Il quotidiano tedesco Der Spiegel, sottolinea come le ricerche scientifiche sui farmaci, starebbero penalizzando le minoranze. Il giornale cita il caso di una possibile cura per l’Alzheimer tramite il lecanemab e il donanemab, nuovi farmaci che hanno lo scopo di rallentare la progressione della demenza, che si basano su anticorpi monoclonali. Purtroppo, dei possibili sviluppi positivi di questo studio, non beneficeranno tutti allo stesso modo, in quanto le società minoritarie sarebbero in qualche modo escluse dalla ricerca, a cominciare dalle persone che non sono di etnia bianca. Un caso non da poco tenendo conto che negli Stati Uniti, una società tipicamente multirazziale, coloro che sviluppano la demenza da Alzheimer sono il doppio che ad esempio della Germania, di cui molte ovviamente di colore, nere o ispaniche.

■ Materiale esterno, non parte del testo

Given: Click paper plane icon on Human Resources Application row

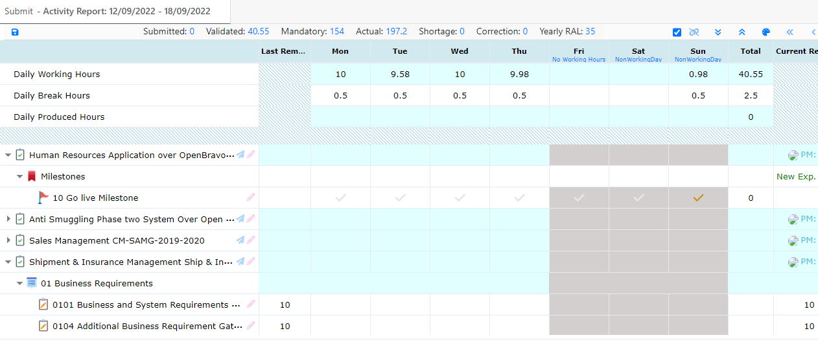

Il Der Spiegel ricorda come lo studio sui farmaci di cui sopra abbia riguardato solamente 19 persone di colore su un totale di 1.700 pazienti. “Studi epidemiologici hanno dimostrato che il rischio di sviluppare demenza è maggiore nei gruppi emarginati”, afferma Gil Rabinovici, direttore del Centro di ricerca sull’Alzheimer dell’Università della California, San Francisco.
RICERCHE SCIENTIFICHE ESCLUDONO MINORANZE ETNICHE: IL CASO CONTROCORRENTE DEL DR. RABINOVICI
E’ fondamentale quindi che la ricerca farmaceutica e le autorità invertano immediatamente questa tendenza, visto che gli studi devono riflettere meglio la popolazione nella sua diversità, un dovere quindi etico e nel contempo scientifico. Fra coloro che stanno lottando contro questa prassi, c’è proprio il dottor Rabinovici, esperto nei metodi di imaging utilizzati nella ricerca sull’Alzheimer, che nel suo team ha due ricercatori incaricati del “reclutamento diversificato”, di modo da includere appunto nelle sue ricerche tutti i gruppi possibili, minoranze comprese.

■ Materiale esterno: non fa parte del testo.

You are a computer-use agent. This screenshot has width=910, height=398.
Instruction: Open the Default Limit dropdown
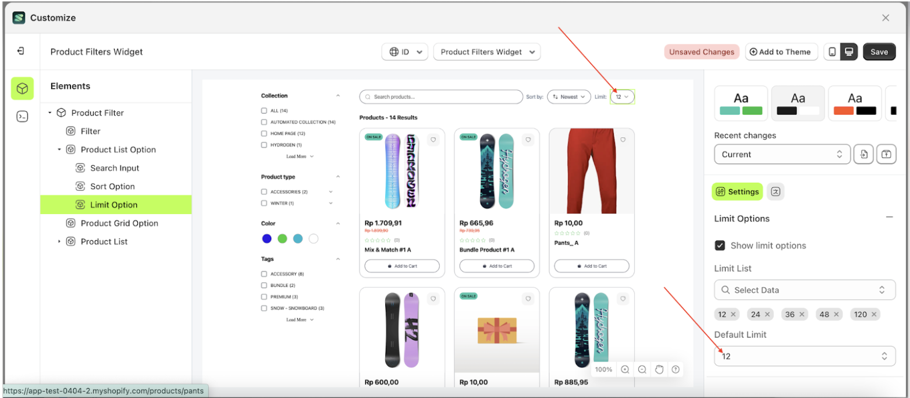coord(804,356)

“Sono orgoglioso di dire che il 45 per cento dei partecipanti al mio nuovo studio sono neri o latini – ha detto Rabinovici – è importante sottolinearlo, l’etnicità è un costrutto sociale”. In Germania, la ricercatrice Theda Borde guida il progetto Alleanza per le pari opportunità nella sanità. Ha dimostrato che i fattori socioculturali possono decidere come percepire la sofferenza e descriverla, tutte info importanti per i medici che poi devono fare la diagnosi.